Nyengir…”udah tamat, Da.”
“apoteker?”
Aku mengangguk.
“serius?” seperti tak yakin dia. Aku mengangguk yakin. Huumm, apa aku kaga ada tampang-tampang apotekernya? Atau, lebih mirip tampang anak IAIN yah? Hihi. Abiisss…, banyak yang nyangka begitu. Dikirain saia anak IAIN. Hihi. Anak IAIN? Hee…
“waaah. Asli sini?”
“Yup.”
“apoteker langka yah di sini?”
“he eh.”
“trus, sekarang kerja dimana?”
“pengangguran, Da. Hihi.” Dia tertawa. Aku juga.
Hehe…akhirnya, si uda mengatakan bahwa apotekernya sudah mau habis masanya, dan udah mau balik ke kampungnya. Dan dia lagi nyariin apoteker buat APA di apoteknya.
“trus, apotekernya itu mana Da?” aku clingak-clinguk kiri kanan.
“tak ada tuh. Datengnya mah pas ngambil gaji ama nanda tangan SP doang.”
Hee…sudah kuduga! Perilaku turun menurun si apoteker.
Antara idealita dan realita. Begitulah. Akhirnya aku paham, mengapa banyak orang yang di masa-masa idealisnya—katakanlah salah satunya semasa mahasiswa—tiba-tiba menjadi pelaku apa yang ditentangnya itu ketika ia telah berada di ranah kerja. Karena duit itu sulit. Dan karena duit itu adiktif! Hmm…pantas saja, banyak orang kehilangan idealism nya ketika berjumpa dengan duit. Dan pantas pula banyak yang menggadai mahalnya harga kejujuran dan keadilan demi empat hutuf itu. Uang!

++++++++++++++++++++

◆ **TUGAS WAJIB**:
A – Ketik ulang bagian teks sumber antara "Antara idealita dan" dan "hutuf itu. Uang!", termasuk kedua batas itu.
B – Nyatakan apakah setiap pernyataan ini sesuai dengan teks sumber, dengan jawaban ya atau tidak disertai kutipan kata-kata penentunya dari teks. (i) Menurut si uda, apotekernya datang hanya ketika mengambil gaji dan menandatangani SP. (ii) Tokoh aku mengaku sedang bekerja. (iii) Apoteker di apotek si uda akan pulang ke kampungnya.
Jawablah hanya dengan berpegang pada teks sumber.

++++++++++++++++++++

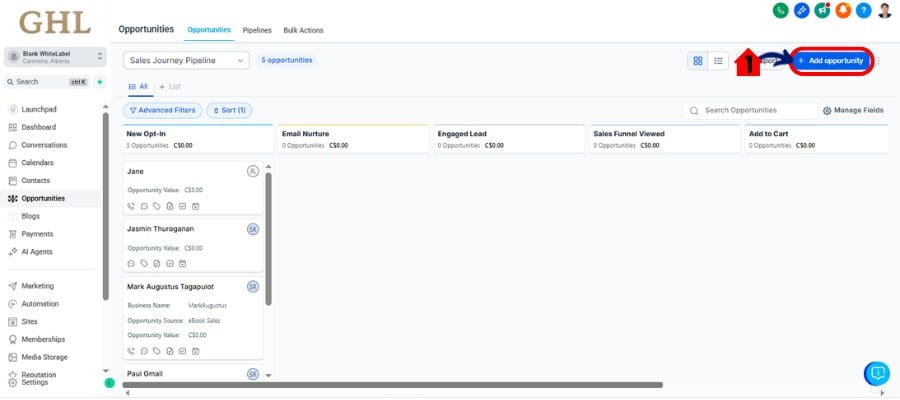Click the green phone dialer icon
900x400 pixels.
781,10
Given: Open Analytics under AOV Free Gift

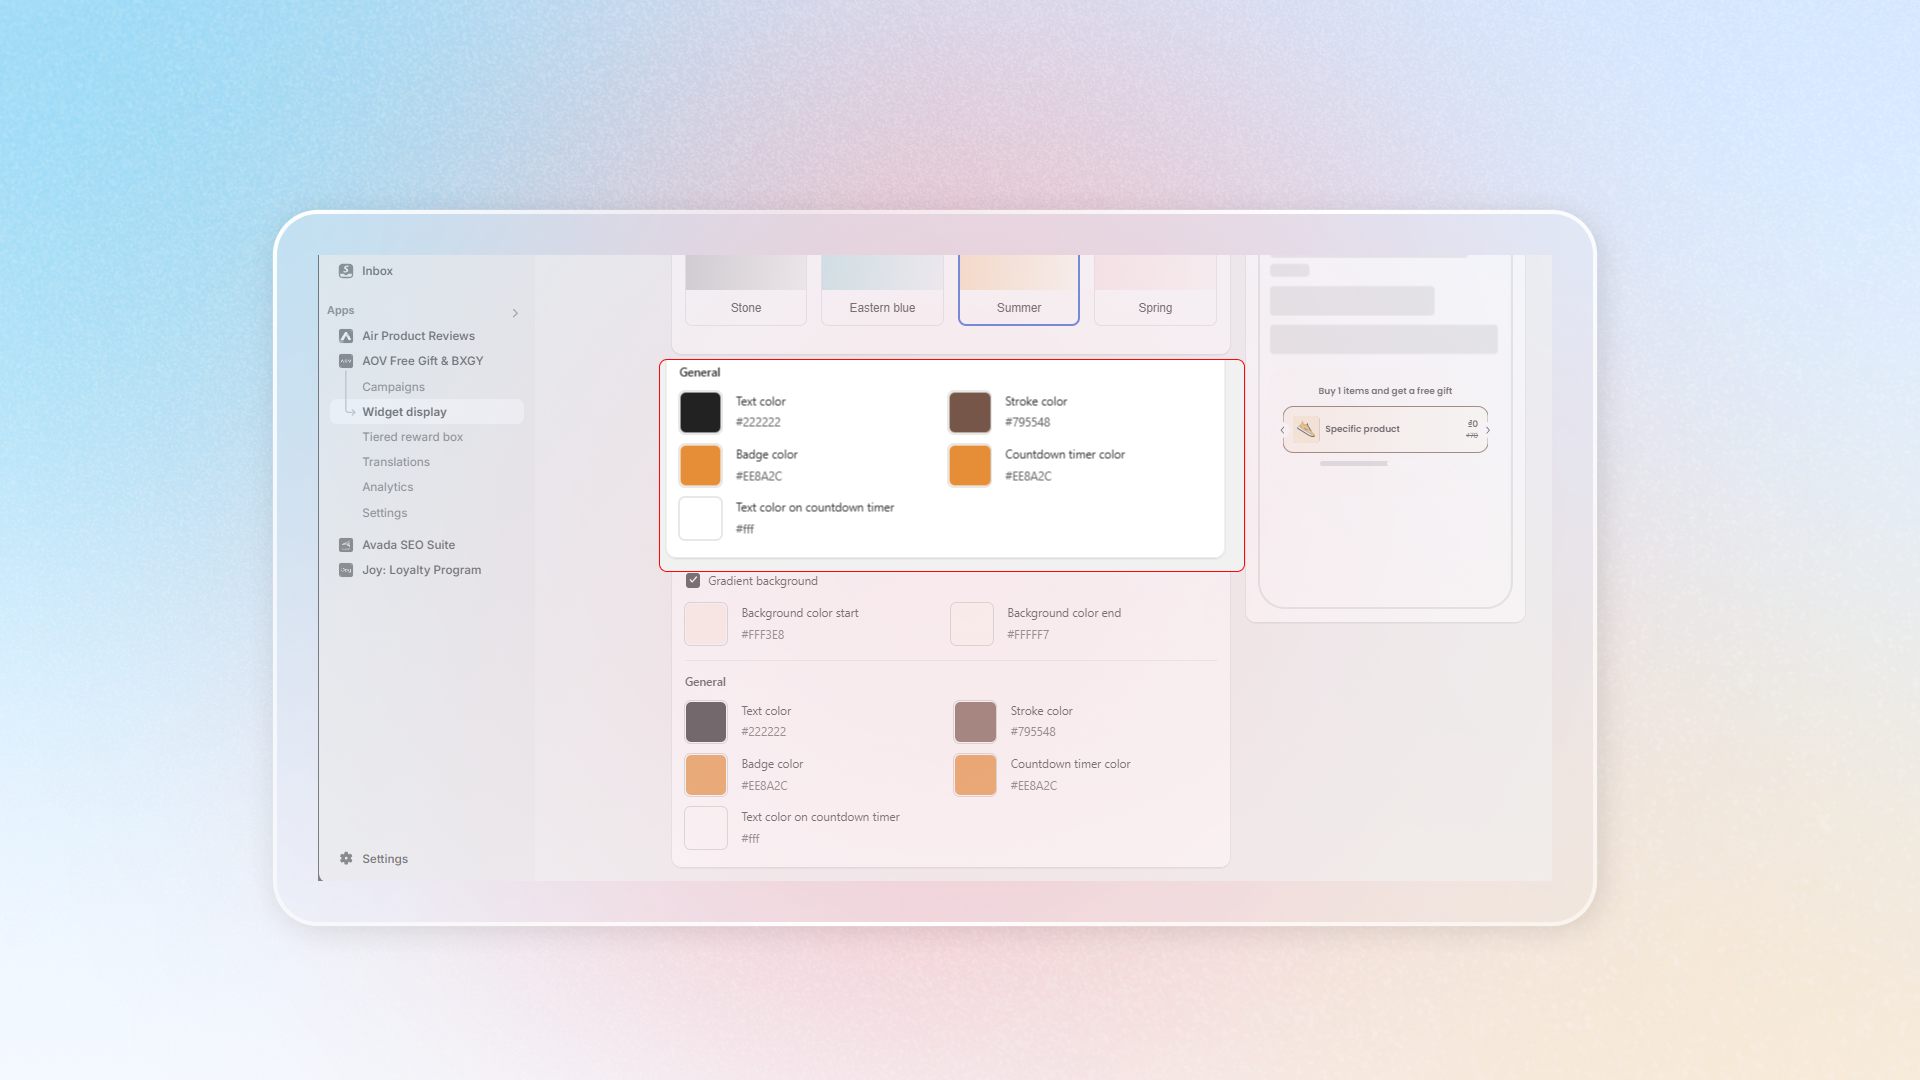Looking at the screenshot, I should pos(387,487).
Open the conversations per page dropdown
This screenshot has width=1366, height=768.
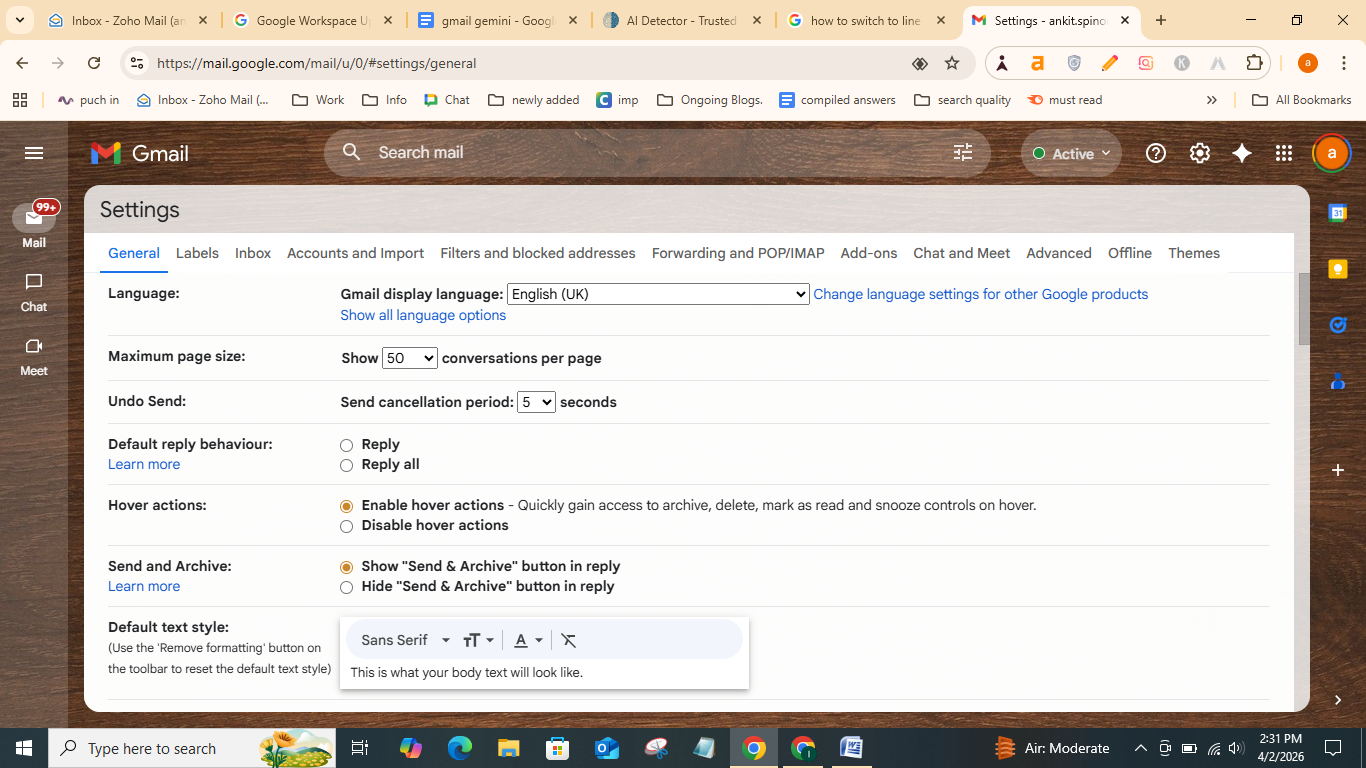(x=409, y=357)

++++++++++++++++++++

◆ **PEMBAHASAN JAWABAN**:
A –
Antara idealita dan realita. Begitulah. Akhirnya aku paham, mengapa banyak orang yang di masa-masa idealisnya—katakanlah salah satunya semasa mahasiswa—tiba-tiba menjadi pelaku apa yang ditentangnya itu ketika ia telah berada di ranah kerja. Karena duit itu sulit. Dan karena duit itu adiktif! Hmm…pantas saja, banyak orang kehilangan idealism nya ketika berjumpa dengan duit. Dan pantas pula banyak yang menggadai mahalnya harga kejujuran dan keadilan demi empat hutuf itu. Uang!

B –
(i) Ya: "Datengnya mah pas ngambil gaji ama nanda tangan SP doang."
(ii) Tidak: "pengangguran, Da. Hihi."
(iii) Ya: "udah mau balik ke kampungnya"